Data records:

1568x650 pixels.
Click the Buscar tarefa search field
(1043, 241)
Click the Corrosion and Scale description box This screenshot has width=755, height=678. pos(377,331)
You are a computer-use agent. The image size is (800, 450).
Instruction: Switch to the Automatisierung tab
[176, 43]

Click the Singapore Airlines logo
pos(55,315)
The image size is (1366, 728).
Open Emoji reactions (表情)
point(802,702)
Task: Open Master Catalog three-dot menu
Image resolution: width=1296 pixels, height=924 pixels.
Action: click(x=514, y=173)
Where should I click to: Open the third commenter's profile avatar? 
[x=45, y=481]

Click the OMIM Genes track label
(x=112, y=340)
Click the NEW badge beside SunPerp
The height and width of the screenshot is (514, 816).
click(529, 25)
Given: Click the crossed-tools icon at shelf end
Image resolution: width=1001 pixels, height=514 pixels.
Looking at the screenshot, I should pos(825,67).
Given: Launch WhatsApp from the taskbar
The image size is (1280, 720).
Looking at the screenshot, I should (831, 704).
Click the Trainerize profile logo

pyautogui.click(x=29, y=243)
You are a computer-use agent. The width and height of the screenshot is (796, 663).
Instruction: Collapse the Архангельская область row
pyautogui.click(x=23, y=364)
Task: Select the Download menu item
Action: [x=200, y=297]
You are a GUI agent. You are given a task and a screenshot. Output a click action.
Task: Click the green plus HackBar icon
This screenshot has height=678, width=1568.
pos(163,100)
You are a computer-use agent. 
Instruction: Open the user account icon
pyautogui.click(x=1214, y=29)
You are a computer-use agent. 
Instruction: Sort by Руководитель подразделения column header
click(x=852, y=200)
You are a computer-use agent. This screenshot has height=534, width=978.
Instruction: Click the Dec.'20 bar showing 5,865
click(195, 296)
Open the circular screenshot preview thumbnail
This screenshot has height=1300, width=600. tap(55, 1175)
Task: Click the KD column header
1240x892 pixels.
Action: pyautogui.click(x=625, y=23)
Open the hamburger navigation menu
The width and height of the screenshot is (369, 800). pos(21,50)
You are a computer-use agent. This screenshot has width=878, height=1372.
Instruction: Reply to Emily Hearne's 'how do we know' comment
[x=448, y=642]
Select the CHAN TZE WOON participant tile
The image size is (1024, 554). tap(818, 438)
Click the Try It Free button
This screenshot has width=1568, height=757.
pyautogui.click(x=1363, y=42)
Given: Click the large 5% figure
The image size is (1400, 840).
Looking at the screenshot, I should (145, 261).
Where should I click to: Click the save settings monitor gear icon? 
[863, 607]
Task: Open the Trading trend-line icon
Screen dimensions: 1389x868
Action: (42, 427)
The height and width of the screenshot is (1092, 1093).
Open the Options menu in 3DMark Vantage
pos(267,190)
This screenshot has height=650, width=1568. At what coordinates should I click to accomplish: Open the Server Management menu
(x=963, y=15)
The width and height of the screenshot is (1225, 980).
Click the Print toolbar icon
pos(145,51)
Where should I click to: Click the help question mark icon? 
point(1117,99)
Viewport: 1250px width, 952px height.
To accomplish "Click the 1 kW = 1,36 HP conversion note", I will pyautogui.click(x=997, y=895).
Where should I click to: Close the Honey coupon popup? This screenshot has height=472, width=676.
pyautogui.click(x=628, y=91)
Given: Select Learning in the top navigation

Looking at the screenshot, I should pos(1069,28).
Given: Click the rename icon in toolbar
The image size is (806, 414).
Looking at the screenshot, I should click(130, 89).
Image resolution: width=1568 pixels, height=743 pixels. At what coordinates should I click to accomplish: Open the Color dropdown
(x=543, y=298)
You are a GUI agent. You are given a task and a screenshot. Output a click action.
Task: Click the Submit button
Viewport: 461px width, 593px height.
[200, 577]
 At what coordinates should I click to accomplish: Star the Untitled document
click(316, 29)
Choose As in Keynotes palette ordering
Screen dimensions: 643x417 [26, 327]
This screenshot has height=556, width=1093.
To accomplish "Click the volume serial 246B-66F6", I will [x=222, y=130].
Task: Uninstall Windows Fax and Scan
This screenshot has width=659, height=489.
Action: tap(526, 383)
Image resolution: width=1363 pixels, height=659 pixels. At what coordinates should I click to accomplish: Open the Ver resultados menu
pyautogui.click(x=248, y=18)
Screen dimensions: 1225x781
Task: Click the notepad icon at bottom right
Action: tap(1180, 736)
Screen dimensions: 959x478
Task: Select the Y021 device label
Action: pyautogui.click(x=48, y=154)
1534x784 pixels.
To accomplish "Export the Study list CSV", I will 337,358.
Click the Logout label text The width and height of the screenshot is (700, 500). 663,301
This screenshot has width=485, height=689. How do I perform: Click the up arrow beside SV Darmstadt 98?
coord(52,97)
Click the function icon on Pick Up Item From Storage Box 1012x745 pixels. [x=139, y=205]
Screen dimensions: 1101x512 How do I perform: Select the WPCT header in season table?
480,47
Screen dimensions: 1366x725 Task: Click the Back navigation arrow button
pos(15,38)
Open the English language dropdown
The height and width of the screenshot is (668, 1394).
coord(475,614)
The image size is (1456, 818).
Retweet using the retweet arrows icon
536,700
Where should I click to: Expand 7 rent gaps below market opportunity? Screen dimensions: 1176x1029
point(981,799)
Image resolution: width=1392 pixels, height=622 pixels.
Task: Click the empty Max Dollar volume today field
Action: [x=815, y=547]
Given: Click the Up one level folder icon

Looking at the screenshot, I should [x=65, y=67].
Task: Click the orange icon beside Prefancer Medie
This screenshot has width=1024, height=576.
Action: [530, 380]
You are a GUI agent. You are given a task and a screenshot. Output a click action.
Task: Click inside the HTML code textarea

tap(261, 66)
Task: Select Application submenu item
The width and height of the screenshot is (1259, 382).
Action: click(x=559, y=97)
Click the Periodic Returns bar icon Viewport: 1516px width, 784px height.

# BRIEF
What is needed here is an exact transcription of the records above.

# TASK OUTPUT
1568x650 pixels.
Click the Buscar tarefa search field
(1043, 241)
Click the Corrosion and Scale description box This screenshot has width=755, height=678. pos(377,331)
You are a computer-use agent. The image size is (800, 450).
Instruction: Switch to the Automatisierung tab
[176, 43]

Click the Singapore Airlines logo
pos(55,315)
The image size is (1366, 728).
Open Emoji reactions (表情)
point(802,702)
Task: Open Master Catalog three-dot menu
Image resolution: width=1296 pixels, height=924 pixels.
Action: click(x=514, y=173)
Where should I click to: Open the third commenter's profile avatar? 
[x=45, y=481]

Click the OMIM Genes track label
(x=112, y=340)
Click the NEW badge beside SunPerp
The height and width of the screenshot is (514, 816).
click(529, 25)
Given: Click the crossed-tools icon at shelf end
Image resolution: width=1001 pixels, height=514 pixels.
Looking at the screenshot, I should pos(825,67).
Given: Launch WhatsApp from the taskbar
The image size is (1280, 720).
Looking at the screenshot, I should (831, 704).
Click the Trainerize profile logo

pyautogui.click(x=29, y=243)
You are a computer-use agent. The width and height of the screenshot is (796, 663).
Instruction: Collapse the Архангельская область row
pyautogui.click(x=23, y=364)
Task: Select the Download menu item
Action: [x=200, y=297]
You are a GUI agent. You are given a task and a screenshot. Output a click action.
Task: Click the green plus HackBar icon
This screenshot has height=678, width=1568.
pos(163,100)
You are a computer-use agent. 
Instruction: Open the user account icon
pyautogui.click(x=1214, y=29)
You are a computer-use agent. 
Instruction: Sort by Руководитель подразделения column header
click(x=852, y=200)
You are a computer-use agent. This screenshot has height=534, width=978.
Instruction: Click the Dec.'20 bar showing 5,865
click(195, 296)
Open the circular screenshot preview thumbnail
This screenshot has height=1300, width=600. tap(55, 1175)
Task: Click the KD column header
1240x892 pixels.
Action: pyautogui.click(x=625, y=23)
Open the hamburger navigation menu
The width and height of the screenshot is (369, 800). pos(21,50)
You are a computer-use agent. This screenshot has width=878, height=1372.
Instruction: Reply to Emily Hearne's 'how do we know' comment
[x=448, y=642]
Select the CHAN TZE WOON participant tile
The image size is (1024, 554). tap(818, 438)
Click the Try It Free button
This screenshot has width=1568, height=757.
pyautogui.click(x=1363, y=42)
Given: Click the large 5% figure
The image size is (1400, 840).
Looking at the screenshot, I should (145, 261).
Where should I click to: Click the save settings monitor gear icon? 
[863, 607]
Task: Open the Trading trend-line icon
Screen dimensions: 1389x868
Action: (42, 427)
The height and width of the screenshot is (1092, 1093).
Open the Options menu in 3DMark Vantage
pos(267,190)
This screenshot has height=650, width=1568. At what coordinates should I click to accomplish: Open the Server Management menu
(x=963, y=15)
The width and height of the screenshot is (1225, 980).
Click the Print toolbar icon
pos(145,51)
Where should I click to: Click the help question mark icon? 
point(1117,99)
Viewport: 1250px width, 952px height.
To accomplish "Click the 1 kW = 1,36 HP conversion note", I will pyautogui.click(x=997, y=895).
Where should I click to: Close the Honey coupon popup? This screenshot has height=472, width=676.
pyautogui.click(x=628, y=91)
Given: Select Learning in the top navigation

Looking at the screenshot, I should pos(1069,28).
Given: Click the rename icon in toolbar
The image size is (806, 414).
Looking at the screenshot, I should click(130, 89).
Image resolution: width=1568 pixels, height=743 pixels. At what coordinates should I click to accomplish: Open the Color dropdown
(x=543, y=298)
You are a GUI agent. You are given a task and a screenshot. Output a click action.
Task: Click the Submit button
Viewport: 461px width, 593px height.
[200, 577]
 At what coordinates should I click to accomplish: Star the Untitled document
click(316, 29)
Choose As in Keynotes palette ordering
Screen dimensions: 643x417 [26, 327]
This screenshot has height=556, width=1093.
To accomplish "Click the volume serial 246B-66F6", I will [x=222, y=130].
Task: Uninstall Windows Fax and Scan
This screenshot has width=659, height=489.
Action: tap(526, 383)
Image resolution: width=1363 pixels, height=659 pixels. At what coordinates should I click to accomplish: Open the Ver resultados menu
pyautogui.click(x=248, y=18)
Screen dimensions: 1225x781
Task: Click the notepad icon at bottom right
Action: tap(1180, 736)
Screen dimensions: 959x478
Task: Select the Y021 device label
Action: pyautogui.click(x=48, y=154)
1534x784 pixels.
To accomplish "Export the Study list CSV", I will 337,358.
Click the Logout label text The width and height of the screenshot is (700, 500). 663,301
This screenshot has width=485, height=689. How do I perform: Click the up arrow beside SV Darmstadt 98?
coord(52,97)
Click the function icon on Pick Up Item From Storage Box 1012x745 pixels. [x=139, y=205]
Screen dimensions: 1101x512 How do I perform: Select the WPCT header in season table?
480,47
Screen dimensions: 1366x725 Task: Click the Back navigation arrow button
pos(15,38)
Open the English language dropdown
The height and width of the screenshot is (668, 1394).
coord(475,614)
The image size is (1456, 818).
Retweet using the retweet arrows icon
536,700
Where should I click to: Expand 7 rent gaps below market opportunity? Screen dimensions: 1176x1029
point(981,799)
Image resolution: width=1392 pixels, height=622 pixels.
Task: Click the empty Max Dollar volume today field
Action: [x=815, y=547]
Given: Click the Up one level folder icon

Looking at the screenshot, I should [x=65, y=67].
Task: Click the orange icon beside Prefancer Medie
This screenshot has width=1024, height=576.
Action: [530, 380]
You are a GUI agent. You are given a task and a screenshot. Output a click action.
Task: Click inside the HTML code textarea

tap(261, 66)
Task: Select Application submenu item
The width and height of the screenshot is (1259, 382).
Action: click(x=559, y=97)
Click the Periodic Returns bar icon Viewport: 1516px width, 784px height.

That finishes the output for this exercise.